● Prompt 1: From the Florida trust article below, list every kind of legal instrument it mentions, such as trusts and deeds. Leave out court decisions.
● Prompt 2: Rewrite the paragraph of the Florida trust article that begins "The settlor apparently did not have a will" as a short bulleted list that keeps its main facts.

● Text:

It is common in Florida estate planning for individuals to transfer their real estate, including their homestead property (primary residence), into a revocable living trust. The trustee named in the trust takes over the legal title to the property and administers it as directed by the trust’s settlor. Typically, the trust itself–or at least an abstract summarizing its key provisions–is recorded together with a deed transferring title to the property.

Florida Probate Court Rejects Daughter’s Challenge to Late Father’s Trust

A recent Florida appeals court decision, Fuentes v. Link, examined a situation where a revocable trust was executed but not recorded during the settlor’s lifetime. This led to a legal dispute between the settlor’s daughter and his surviving spouse. In this case, the daughter was an adult child from a prior relationship.

The settlor apparently did not have a will. But he did execute a revocable living trust. As relevant here, the trust provided that the settlor’s spouse, acting as trustee, would hold and manage the settlor’s home while he was still alive. Upon his death, the trust instructed the spouse to distribute the property to herself.

The settlor later died. During the subsequent probate of his probate, the settlor’s daughter moved to “quiet title” to the residence. She maintained the trust was an “invalid conveyance” of the property. As such, the settlor continued to own the house as his sole property at the of his death. And since he died without a will, Florida intestacy law gives 50 percent of the estate to the decedent’s surviving children, in this case the daughter. (The other 50 percent goes to the surviving spouse.)

● Data lines:
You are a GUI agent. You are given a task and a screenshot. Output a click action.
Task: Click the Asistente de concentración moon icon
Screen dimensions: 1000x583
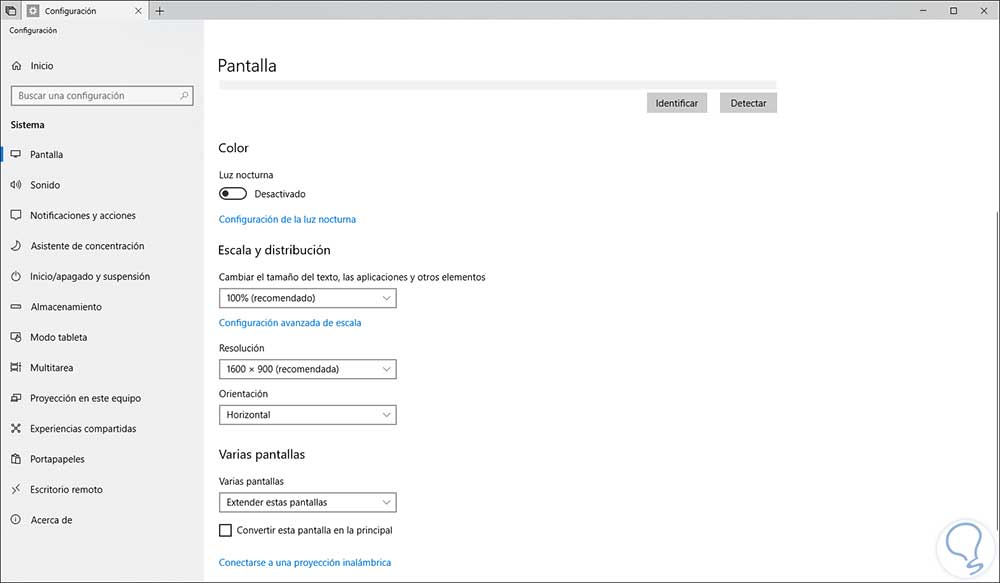[16, 246]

● Worked solution 1:
- Revocable living trust
- Abstract summarizing the trust's key provisions
- Deed transferring title to the property
- Will

● Worked solution 2:
- The settlor apparently had no will.
- He did execute a revocable living trust.
- During his lifetime, his spouse, as trustee, was to hold and manage his home.
- At his death, the trust directed the spouse to distribute the property to herself.